Bacmid BAc10:KO₁₆₂₉ [44] DNA was cotransfected with transfer vectors pRN-N, pRN-N-4^thGn_mut/Gc or pRN-N-4^thGn/Gc into Sf21, to obtain recombinant baculoviruses containing respective expression cassettes. A modified protocol was used to combine the cotransfection and plaque assay, and individual plaques were picked after six days. The recombinant baculoviruses were amplified in Sf21 cells and virus stocks were stored at 4°C. Insect cells were infected with the recombinant virus stocks to examine the recombinant protein expression and VLP production.

Protein expression was analyzed by SDS-polyacrylamide (7.5 to 10%) gels (PAGE) [45]. Proteins were either stained with Commassie brilliant blue or transferred to a cellulose nitrate membrane (Schleicher & Schuell) using a semi-dry transfer cell (Bio-Rad) for Western blotting [46]. Monoclonal antibodies against RVFV Gn, Gc or N proteins diluted 1:1000 in 2% (w/v) milk-phosphate buffer (PBS) were incubated with membranes for one hour. The secondary antibody (anti-mouse IgG conjugated with alkaline phosphatase) (Sigma) was diluted 1:10000. The membranes were finally developed with BCIP-NBT substrate (Sigma).

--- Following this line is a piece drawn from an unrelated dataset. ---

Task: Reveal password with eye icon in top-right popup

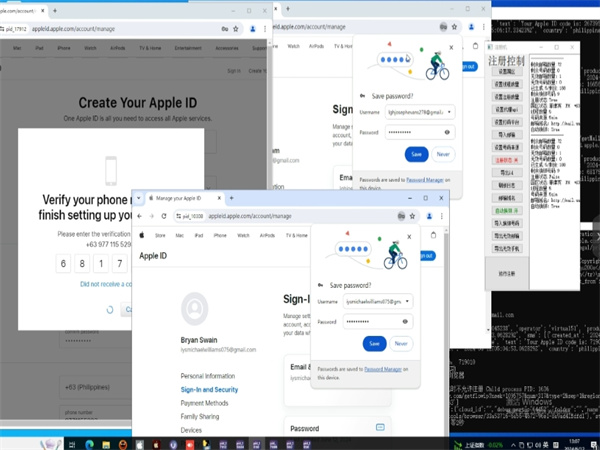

For VLP purification Sf9 cells were infected with a recombinant baculovirus expressing N and either Gn/Gc polyprotein or Gc for 4 days. Infected cell medium was harvested and after clarification and ultracentrifugation as before, the pellet was resuspended in 20 mM Tris-HCl pH 8.0 and layered on top of step sucrose gradient 20%, 30% and 40% (w/v) [47] and centrifuged for 4 hours at 190000 × g at 4°C. Alternatively, the sample was purified through a potassium tartrate-glycerol gradient [48] by centrifugation for 18 hours in SW 28 rotor at 28,000 rpm. Visual band or fractions of 0.5 ml were collected and analyzed for the presence of RVFV proteins. Positive fractions were diluted with TNE buffer and ultracentrifuged through a sucrose cushion. The pellet was resuspended in TNE buffer and stored at 4°C.

Sf9 cells were grown in monolayers and then infected with the recombinant baculovirus expressing Gn, Gc and N at MOI of 0.5. At 24 hours post-infection an antibody against baculovirus gp64 was added to the media. After 2 hours the media was replaced with low pH media and incubated further for 2 minutes and then replaced with normal pH medium. Incubation was continued approximately 2 hours until syncytia were visible. As a control, Sf9 cells were infected at MOI of 0.5 with a baculovirus expressing Bluetongue virus (BTV) VP2 protein. Syncytia were counted by visual microscopy at 100× magnification.

A purified sample was spun in a micro-centrifuge at full speed for 10 minutes. An aliquot of the supernatant was placed onto a carbon-coated grid, dried with the edge of a piece of filter paper and stained with a drop of 3% phosphotungstic acid (PTA) pH 6.8 [7]. All samples were examined using a Jeo 1200 EX transmission microscope.

Cultured Sf9 cells were collected by spinning down at 1000 rpm for 2 minutes and washed once with serum-free fresh culture medium. The final cell pellet was fixed with 2% glutaraldehyde in serum-free fresh culture medium and embedded in agar, and cut into smaller cubes. The cubes were embedded in epoxy resin and ultra sections were cut, mounted onto formva-coated grid, and stained with 2% uracil acetate, pH 5.5 [7].